Hodgkin’s lymphoma (HL) or Hodgkin’s disease is a cancer of the lymphatic system characterized by the uncontrolled expansion of irregular lymphocytes. As of 2022, it is estimated that there are 8540 new cases of HL and 920 related deaths per year in the US.
Advances in treatment within the last few decades have resulted in a 5-year survival rate of 87%, which is higher than that of many other types of cancer. However, treating advanced-stage patients remains challenging, especially considering that the initial treatment selection can influence survivorship.
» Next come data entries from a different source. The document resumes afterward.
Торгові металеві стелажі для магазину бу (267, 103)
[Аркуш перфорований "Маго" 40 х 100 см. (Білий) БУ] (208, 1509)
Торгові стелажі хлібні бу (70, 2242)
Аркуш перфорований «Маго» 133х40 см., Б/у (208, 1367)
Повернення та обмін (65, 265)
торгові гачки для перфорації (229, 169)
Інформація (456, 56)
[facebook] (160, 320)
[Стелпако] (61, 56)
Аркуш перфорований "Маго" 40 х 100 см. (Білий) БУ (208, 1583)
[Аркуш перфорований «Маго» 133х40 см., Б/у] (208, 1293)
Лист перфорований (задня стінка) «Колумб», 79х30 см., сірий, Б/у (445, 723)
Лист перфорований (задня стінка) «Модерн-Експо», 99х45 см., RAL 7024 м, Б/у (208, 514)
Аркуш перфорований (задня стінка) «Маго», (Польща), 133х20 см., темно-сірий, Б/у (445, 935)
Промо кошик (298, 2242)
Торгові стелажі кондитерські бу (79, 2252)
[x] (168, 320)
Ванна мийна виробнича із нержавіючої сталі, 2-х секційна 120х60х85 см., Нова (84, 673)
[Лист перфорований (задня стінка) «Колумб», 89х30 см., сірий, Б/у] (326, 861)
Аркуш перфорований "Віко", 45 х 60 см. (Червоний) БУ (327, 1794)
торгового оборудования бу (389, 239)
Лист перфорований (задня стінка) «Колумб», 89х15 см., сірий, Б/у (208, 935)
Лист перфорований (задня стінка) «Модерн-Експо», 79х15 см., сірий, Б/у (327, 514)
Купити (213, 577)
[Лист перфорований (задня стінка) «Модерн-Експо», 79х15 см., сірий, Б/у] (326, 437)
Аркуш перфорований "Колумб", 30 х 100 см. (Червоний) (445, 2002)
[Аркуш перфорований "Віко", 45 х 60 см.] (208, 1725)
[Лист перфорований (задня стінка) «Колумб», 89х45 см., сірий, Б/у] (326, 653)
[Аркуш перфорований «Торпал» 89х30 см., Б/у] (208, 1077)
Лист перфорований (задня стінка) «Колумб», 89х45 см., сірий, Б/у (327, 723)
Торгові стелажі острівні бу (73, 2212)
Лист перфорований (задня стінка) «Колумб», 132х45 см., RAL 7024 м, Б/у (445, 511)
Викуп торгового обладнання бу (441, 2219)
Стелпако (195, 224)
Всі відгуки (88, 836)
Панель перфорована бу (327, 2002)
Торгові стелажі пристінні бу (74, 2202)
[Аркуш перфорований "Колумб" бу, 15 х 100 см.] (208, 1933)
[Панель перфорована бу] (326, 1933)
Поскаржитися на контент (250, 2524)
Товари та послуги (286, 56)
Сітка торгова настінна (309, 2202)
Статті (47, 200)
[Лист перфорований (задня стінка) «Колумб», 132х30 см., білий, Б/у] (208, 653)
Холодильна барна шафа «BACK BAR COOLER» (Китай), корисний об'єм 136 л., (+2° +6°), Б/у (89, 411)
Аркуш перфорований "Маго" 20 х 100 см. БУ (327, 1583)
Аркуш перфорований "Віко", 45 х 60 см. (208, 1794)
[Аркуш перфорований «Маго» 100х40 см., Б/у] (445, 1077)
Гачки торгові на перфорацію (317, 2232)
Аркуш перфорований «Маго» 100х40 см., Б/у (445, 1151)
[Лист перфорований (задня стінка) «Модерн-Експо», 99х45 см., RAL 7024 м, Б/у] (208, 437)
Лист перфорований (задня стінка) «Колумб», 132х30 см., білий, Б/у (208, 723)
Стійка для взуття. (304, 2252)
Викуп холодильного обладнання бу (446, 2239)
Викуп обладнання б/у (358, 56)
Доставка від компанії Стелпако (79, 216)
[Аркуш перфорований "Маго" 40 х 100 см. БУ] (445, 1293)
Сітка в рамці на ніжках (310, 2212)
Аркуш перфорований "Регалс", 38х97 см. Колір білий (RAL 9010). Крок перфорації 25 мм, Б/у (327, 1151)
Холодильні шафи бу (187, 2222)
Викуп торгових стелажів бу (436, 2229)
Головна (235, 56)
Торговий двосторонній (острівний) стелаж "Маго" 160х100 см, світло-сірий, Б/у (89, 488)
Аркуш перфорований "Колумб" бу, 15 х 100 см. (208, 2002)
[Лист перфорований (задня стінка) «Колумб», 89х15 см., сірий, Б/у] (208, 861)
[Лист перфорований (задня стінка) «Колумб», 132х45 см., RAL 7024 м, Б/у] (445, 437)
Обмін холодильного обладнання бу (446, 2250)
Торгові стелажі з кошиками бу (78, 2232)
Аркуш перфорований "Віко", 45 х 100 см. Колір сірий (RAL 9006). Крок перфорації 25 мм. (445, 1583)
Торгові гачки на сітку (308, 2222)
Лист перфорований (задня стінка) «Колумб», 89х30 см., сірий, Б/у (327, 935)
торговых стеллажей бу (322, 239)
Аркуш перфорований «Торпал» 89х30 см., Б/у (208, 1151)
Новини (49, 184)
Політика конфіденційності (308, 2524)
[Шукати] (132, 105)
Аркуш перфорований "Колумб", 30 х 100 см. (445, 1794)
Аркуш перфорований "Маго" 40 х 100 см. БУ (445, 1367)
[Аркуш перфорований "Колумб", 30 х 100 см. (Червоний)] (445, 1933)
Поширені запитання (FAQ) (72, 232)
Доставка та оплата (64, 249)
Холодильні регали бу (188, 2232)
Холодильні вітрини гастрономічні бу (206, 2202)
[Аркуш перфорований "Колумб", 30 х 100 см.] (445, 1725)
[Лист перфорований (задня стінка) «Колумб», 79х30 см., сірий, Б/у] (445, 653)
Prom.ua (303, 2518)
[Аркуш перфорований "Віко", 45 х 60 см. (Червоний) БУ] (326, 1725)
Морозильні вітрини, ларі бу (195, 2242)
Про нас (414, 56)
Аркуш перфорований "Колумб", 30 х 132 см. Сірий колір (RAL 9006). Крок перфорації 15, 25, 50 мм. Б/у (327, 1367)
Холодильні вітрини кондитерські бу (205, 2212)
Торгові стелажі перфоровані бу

Recently, long-term data were published from the Phase III clinical trial of an alternative therapy regimen for stage III and IV disease. The multinational trial with 1334 patients, one of the largest trials reported on this disease, found that the alternative therapy regimen led to better survival, at least in the study’s patient population, than that associated with current standard treatment.
What is Hodgkin’s Lymphoma?
HL is most commonly diagnosed in young people between the ages of 15 and 30 and in adults above 55. The two categories of HL are classic HL (CHL), which is the predominant disease type, and nodular lymphocyte-predominant HL (NLPHL). CHL is characterized by the presence of large multinucleated cells called Reed-Sternberg cells in various parts of the lymphatic system, especially the lymph nodes.
Caption: Hodgkin’s lymphoma is characterized by the presence of large and multinucleated Reed-Sternberg Cells.
Collection and buildup of the abnormal cells lead to tumor growth and a weakened immune system. Symptoms include enlarged lymph nodes, fever and/or night sweats, severe itching and fatigue. Risk factors for HL include infection with the Epstein-Barr virus/mononucleosis, age (early adulthood and late adulthood), gender (predominantly males), family history of HL and a weakened immune system.
Treatment for Hodgkin’s Lymphoma
The standard first-line chemotherapy is the ABVD regimen, a combination of doxorubicin hydrochloride (Adriamycin), bleomycin sulfate, vinblastine sulfate and dacarbazine. For early-stage disease, the National Comprehensive Cancer Network (NCCN) guidelines recommend 2 cycles of ABVD followed by interim positron-emission tomography (PET) scans before deciding on whether to intensify or de-escalate therapy.
The subsequent treatments can consist of more cycles of ABVD or radiation therapy. Patients cleared of positive PET scans after two cycles of ABVD often have a good prognosis and can stop therapy after two additional cycles.
The balance between efficacy and long-term toxicity must be considered for the treatment of patients who are at advanced-stage disease and do not meet the negative PET scan criteria. In this case, patients are treated with more rounds of ABVD or with the very intensive escalated BEACOPP (bleomycin, etoposide, doxorubicin, cyclophosphamide, vincristine, procarbazine and prednisone) regimen (4-6 cycles), which can cause serious toxic effects.
Adverse effects of these treatments include pulmonary toxicity, heart disease, second cancers and infertility. For patients above 65, no more than 2 cycles of bleomycin are recommended due to severe lung toxicity.
A+AVD and ABVD for Hodgkin’s Lymphoma
More recently, an alternative regimen, A+AVD, has become available. In A+AVD, bleomycin from the standard regiment is replaced with brentuximab vedontin, an anti-CD30 antibody-drug conjugate. As previously reported, the ECHELON-1 trial compared treatment with up to 6 cycles of A+AVD or ABVD and found a progression-free survival benefit for A+AVD in the trial’s patient population.
Now, six-year follow-up data from ECHELON-1 show an overall survival advantage (93.9% vs 89.4%) for the trial patients treated with A+AVD, an important milestone for doctors and patients deciding between the two treatments. In addition, fewer patients who received the A+AVD treatment received subsequent therapies compared to the ABVD group.
One important consideration for patients and doctors in choosing between A+AVD or ABVD is the cost, which can be more than $275,00 higher with the new regimen.
The two regimens’ different safety profiles must be weighed. A recent study reported more deaths due to pulmonary toxic effects and second cancers in the ABVD group. However, an editorial published in NEJM points out that the number of pulmonary toxicity-related deaths in the ABVD group was higher than would be expected with careful lung function monitoring, which could be due to variations in practice between the trial sites in 21 different countries. The A+AVD group reported a higher rate of patients with ongoing peripheral neuropathy.
Currently, the NCCN guidelines still recommend ABVD over A+AVD, except in specific situations.